SportsMOT is intended for research and benchmarking in:

  • Sports multi-object tracking
  • Player localization and identity association
  • Motion and appearance modeling
  • Sports video analytics
  • Robust tracking under camera motion and occlusion

Out-of-Scope Use

This dataset should not be used for:

  • Identifying private individuals outside the dataset context
  • Surveillance or biometric identification
  • Commercial use that violates the dataset license
  • Redistribution that violates the original SportsMOT terms
  • Claims of official benchmark results without following the official evaluation protocol

Limitations and Biases

SportsMOT is focused on professional sports videos and may not generalize to all sports, amateur footage, broadcast styles, camera viewpoints, resolutions, or frame rates. The target objects are players on the playground/court; spectators, referees, coaches, and balls are generally not tracking targets.

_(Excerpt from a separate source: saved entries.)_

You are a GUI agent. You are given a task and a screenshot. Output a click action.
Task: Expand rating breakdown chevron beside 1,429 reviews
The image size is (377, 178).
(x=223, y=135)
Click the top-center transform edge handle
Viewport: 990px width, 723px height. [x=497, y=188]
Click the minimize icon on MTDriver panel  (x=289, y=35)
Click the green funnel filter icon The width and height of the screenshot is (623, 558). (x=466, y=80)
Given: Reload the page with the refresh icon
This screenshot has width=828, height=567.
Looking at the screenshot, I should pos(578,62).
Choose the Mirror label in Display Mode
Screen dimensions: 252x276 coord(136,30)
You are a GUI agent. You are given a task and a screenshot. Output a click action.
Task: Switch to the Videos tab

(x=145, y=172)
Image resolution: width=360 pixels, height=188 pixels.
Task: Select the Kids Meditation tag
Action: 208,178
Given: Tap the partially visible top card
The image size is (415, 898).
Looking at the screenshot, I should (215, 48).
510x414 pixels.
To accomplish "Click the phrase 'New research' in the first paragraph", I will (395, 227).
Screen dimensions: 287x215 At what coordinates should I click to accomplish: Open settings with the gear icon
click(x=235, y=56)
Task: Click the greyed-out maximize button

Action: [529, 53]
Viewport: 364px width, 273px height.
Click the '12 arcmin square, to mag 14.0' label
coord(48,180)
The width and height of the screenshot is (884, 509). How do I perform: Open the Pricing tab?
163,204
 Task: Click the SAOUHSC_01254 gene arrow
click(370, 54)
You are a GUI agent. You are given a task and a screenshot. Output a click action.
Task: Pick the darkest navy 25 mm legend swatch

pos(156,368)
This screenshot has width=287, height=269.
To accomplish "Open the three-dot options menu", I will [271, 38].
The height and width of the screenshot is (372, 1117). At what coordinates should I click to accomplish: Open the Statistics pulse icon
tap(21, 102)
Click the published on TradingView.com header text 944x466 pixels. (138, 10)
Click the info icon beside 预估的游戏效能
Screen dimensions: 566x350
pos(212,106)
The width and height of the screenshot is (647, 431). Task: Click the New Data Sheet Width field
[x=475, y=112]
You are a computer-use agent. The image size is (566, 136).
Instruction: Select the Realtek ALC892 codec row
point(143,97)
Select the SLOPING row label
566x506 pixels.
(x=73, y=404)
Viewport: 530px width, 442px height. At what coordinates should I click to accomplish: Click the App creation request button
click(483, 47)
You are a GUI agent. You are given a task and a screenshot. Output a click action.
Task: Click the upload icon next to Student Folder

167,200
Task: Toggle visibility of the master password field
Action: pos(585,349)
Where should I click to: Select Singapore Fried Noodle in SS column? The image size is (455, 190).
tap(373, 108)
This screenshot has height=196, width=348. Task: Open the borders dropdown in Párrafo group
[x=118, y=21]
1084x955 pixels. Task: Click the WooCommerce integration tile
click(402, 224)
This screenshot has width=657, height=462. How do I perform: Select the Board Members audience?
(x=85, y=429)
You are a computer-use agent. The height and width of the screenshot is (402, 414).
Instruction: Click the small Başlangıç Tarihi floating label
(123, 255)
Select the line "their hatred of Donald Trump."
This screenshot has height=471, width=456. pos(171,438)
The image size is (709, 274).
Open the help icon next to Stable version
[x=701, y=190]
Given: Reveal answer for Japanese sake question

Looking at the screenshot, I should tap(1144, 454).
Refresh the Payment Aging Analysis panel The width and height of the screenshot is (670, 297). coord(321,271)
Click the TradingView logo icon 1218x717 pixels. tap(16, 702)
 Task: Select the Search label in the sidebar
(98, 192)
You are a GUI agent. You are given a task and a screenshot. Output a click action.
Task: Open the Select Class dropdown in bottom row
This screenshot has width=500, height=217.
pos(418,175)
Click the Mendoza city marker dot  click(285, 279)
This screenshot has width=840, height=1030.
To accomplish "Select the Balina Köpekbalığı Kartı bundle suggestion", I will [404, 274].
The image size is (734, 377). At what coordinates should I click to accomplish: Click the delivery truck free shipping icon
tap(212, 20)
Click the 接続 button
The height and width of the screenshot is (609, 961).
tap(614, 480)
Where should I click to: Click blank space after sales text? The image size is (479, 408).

The dataset emphasizes player association rather than generic human tracking. Models trained only on SportsMOT may overfit to sports uniforms, field/court layouts, broadcast camera motion, and the three included sports categories.

License and Terms

SportsMOT is licensed under the Creative Commons Attribution-NonCommercial 4.0 International License (CC BY-NC 4.0) according to the official repository.

The official repository also states that users should not redistribute the SportsMOT dataset without prior written permission. Please consult the original SportsMOT repository and challenge terms before redistributing, modifying, or using the dataset commercially.

Citation

If you use SportsMOT, please cite the original paper:

@inproceedings{cui2023sportsmot,
  title={SportsMOT: A Large Multi-Object Tracking Dataset in Multiple Sports Scenes},
  author={Cui, Yutao and Zeng, Chenkai and Zhao, Xiaoyu and Yang, Yichun and Wu, Gangshan and Wang, Limin},
  booktitle={Proceedings of the IEEE/CVF International Conference on Computer Vision},
  pages={9921--9931},
  year={2023}
}

Acknowledgements

SportsMOT was created by researchers from the Multimedia Computing Group at Nanjing University. Please refer to the original project page and paper for full author information, benchmark details, and official updates.